Recently, a number of people have asked me my thoughts on closing skills.  I think they are asking me about the 8-12-15… techniques to close.  I’ve never been much of a fan of these—do I use the assumptive close, the puppy dog close, …?  I’ve always just asked for the order–seems to work.

However, as I’ve reflected on it, I think Alec Baldwin was right in Glen Garry Glen Ross–we have to always be closing—but it’s different than what he talks about.

What should we be doing, how can we, “Always Be Closing?”

Closing starts long before the first call we ever make on the customer.  It starts with identifying our sweet spot—what problems are we the best in the world at solving, who has those problems.  It’s virtually impossible to close, at least successfully, if we aren’t focused on the right customers–those we can really help.

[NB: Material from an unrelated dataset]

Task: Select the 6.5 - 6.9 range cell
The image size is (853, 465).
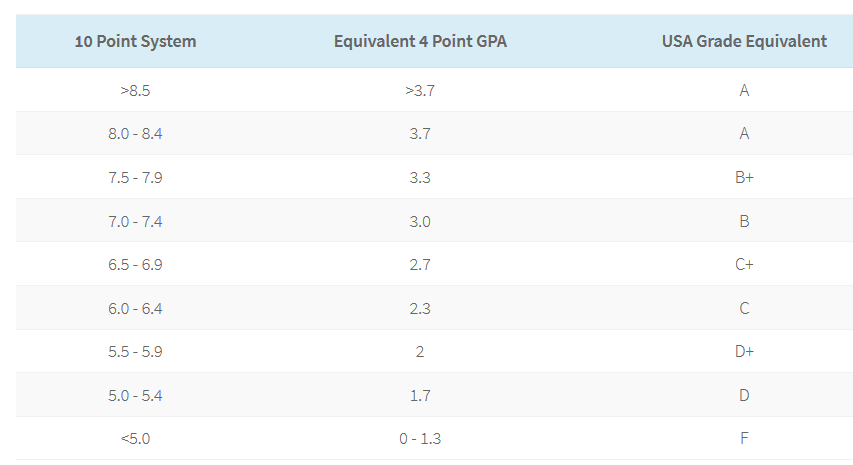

It continues in preparing for the first call.  Researching the company and people you will be calling–what are their strategies and priorities?  What issues are they facing?  What can we do about it?  How will we make sure we are relevant, providing them insights they will find useful?

Then it’s preparing for and executing a call that creates value for the customer.  Usually that has nothing to do with pitching our products/services, but more about engaging them in a discussion about them and their businesses–what they want to achieve, what stands in the way of them attaining their goals, how we might help them more effectively achieve those goals.  It’s helping them recognize the need to change and getting them committed to it—“We can no longer do the same old thing, we have to do something different!”  If we’ve gotten through this part of the process, creating value through the process, they will insist that we continue to work with them through their buying process.

It continues through their buying process–again, it’s less about educating them about the product, but helping them organize themselves to buy, align different interests in their own organization, define their process and move forward.  Customers struggle with buying, we have a lot of experience in working with customers to buy–we can offer a lot of leadership and value in helping facilitate their buying process.

As the customer works to making a decision, it’s about presenting business justified solutions–articulating the value they should expect in terms relevant and meaningful to them.  It’s making sure the solution is aligned with their own objectives, as well as the strategies and priorities of their organization.  We have to help the customer recognize, if they want to get what they want, then they have to sell up the food chain, showing both the business case and how it reinforces the strategies and priorities with the customer.

Moving through the approval and order, we have to continue into implementation (this is one of the big closing mistakes sales people make).  We have to make sure the customer is successful, achieving what they expected to achieve, that they are not only happy, but are willing to serve as a positive reference.

And it starts all over again, finding new opportunities for the customer, helping them continue to improve, growing our relationship with them.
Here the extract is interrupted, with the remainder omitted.